Supplied information =>
=== Section Start ===
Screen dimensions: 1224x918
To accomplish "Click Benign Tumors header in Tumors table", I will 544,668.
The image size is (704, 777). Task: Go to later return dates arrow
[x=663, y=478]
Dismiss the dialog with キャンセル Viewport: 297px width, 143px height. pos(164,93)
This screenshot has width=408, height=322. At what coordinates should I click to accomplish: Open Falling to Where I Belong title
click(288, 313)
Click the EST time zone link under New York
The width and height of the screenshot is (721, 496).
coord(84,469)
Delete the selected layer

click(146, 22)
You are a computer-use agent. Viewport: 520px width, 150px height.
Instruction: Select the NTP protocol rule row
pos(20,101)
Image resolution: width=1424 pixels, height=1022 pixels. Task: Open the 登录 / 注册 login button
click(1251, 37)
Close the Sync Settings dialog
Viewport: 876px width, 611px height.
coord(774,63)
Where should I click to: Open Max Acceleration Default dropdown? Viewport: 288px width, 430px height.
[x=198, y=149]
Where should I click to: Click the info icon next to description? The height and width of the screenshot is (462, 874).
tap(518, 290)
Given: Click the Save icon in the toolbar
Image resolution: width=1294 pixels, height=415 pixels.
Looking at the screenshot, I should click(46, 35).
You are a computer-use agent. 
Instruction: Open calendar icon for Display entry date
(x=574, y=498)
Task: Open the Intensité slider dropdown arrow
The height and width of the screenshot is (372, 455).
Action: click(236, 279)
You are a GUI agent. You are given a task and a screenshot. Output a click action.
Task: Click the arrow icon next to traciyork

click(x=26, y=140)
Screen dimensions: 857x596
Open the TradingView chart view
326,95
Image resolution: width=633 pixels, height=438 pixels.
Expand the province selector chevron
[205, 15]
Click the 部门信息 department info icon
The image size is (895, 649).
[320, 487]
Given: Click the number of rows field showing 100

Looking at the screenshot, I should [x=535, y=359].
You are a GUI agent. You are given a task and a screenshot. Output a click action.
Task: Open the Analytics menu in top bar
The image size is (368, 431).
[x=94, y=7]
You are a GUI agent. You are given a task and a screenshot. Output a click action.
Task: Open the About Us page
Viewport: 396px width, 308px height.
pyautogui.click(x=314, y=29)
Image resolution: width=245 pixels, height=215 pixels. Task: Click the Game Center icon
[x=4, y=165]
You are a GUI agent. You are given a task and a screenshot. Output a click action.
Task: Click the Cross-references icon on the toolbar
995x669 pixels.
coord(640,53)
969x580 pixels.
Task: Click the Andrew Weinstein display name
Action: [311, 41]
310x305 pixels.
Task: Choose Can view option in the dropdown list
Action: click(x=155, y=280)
=== Section End ===
Work instructions =>
Once you have counted the lines of the records holding the string "computer", state that number with no other words.

Task answer =>
2